Not according to Hoxha. When describing superpower contention, he only says “these frictions kindle local wars and may even lead to a general war.”[15] “May even” indeed! And what, we would ask Hoxha, would be the other possibility in today’s world?

Hoxha can only reiterate his views about the possibility of peace or limited wars under imperialism, thus clearly underestimating the growing war danger. In fact, he is openly hostile to stressing the point. He blasts the Chinese party for warning the world’s peoples about the inevitable clash between the superpowers.

“The Chinese leaders,” he goes so far as to charge, “are inciting war between the superpowers in Europe, far from China and the danger of its involvement in it.”[16] Where have we heard this before? Again, Hoxha is simply echoing Moscow’s slanders that all opponents of “detente” are warmongers.

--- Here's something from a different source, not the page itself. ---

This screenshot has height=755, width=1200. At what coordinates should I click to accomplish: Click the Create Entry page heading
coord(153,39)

But even this is not enough for Hoxha.

On its part [he adds] China has a marked inclination to attack the Soviet Union when it feels strong enough because it has great territorial ambitions towards Siberia and other territories in the Far East.[17]

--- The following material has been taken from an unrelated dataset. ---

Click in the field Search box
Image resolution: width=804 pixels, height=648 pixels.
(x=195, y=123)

Given this “warning” of a “Chinese invasion,” what better excuse does Moscow need for the massive Soviet troop buildup on the Chinese border? What better public relations could the USSR buy than that now offered free of charge by Hoxha?

Hoxha’s upside-down view of China as a source of war grows from his incorrect view of imperialism. Contrary to Leninism, he does not see world conflicts as being caused by inter-imperialist rivalry and the drive to redivide the world for colonies and markets. Instead, Hoxha sees the imperialists as mainly “colluding” with each other to establish a world marked by equilibrium and joint domination among the great powers. “Between the United States and the Soviet Union,” he says, for example, “there is an obvious tendency towards maintaining the status quo.”[18]

To Hoxha, imperialism doesn’t operate on the basis of the law of uneven development or other scientific laws described by Lenin and Stalin. Rather he supports the “theory of ultra-imperialism” formulated by Karl Kautsky, the revisionist leader of the old Second International. Kautsky argued that national antagonisms among imperialist powers were a declining feature of the past, that they no longer had to lead to war. Instead these rivalries were being:

Supplanted by a new, ultra-imperialist policy, which will introduce the joint exploitation of the world by internationally united finance capital in the place of the mutual rivalries of national finance capital.[19]

Kautsky concluded from this that war was no longer inevitable under imperialism. Instead it was merely a “policy preferred,” a sort of throwback to the old ways of doing things. But today, if the imperialists would just get in touch with their new “ultra-imperialist” interests, their own desire for peaceful profits could put an end to wars among themselves.

Lenin had nothing but the strongest denunciations of Kautsky for this theory. He exposed it in this way:

Let us assume that all the imperialist countries conclude an alliance for the “peaceful” division of these parts of Asia; this alliance would be an alliance of internationally united finance capital. There are actual examples of alliances of this kind in the history of the twentieth century–the attitude of the powers to China, for instance. We ask, is it “conceivable,” assuming the capitalist system remains intact–and this is precisely the assumption Kautsky does make–that such alliances would be more than temporary, that they would eliminate friction, conflicts and struggle in every possible form?

The question has only to be presented clearly for any other than a negative answer to be impossible. This is because the only conceivable basis under capitalism for the division of spheres of influence, interests, colonies, etc., is a calculation of the strength of those participating, their general economic, financial, military strength, etc. And the strength of these participants in the division does not change to an’equal degree, for the even development of different undertakings, trusts, branches of industry, or countries is impossible under capitalism.[20]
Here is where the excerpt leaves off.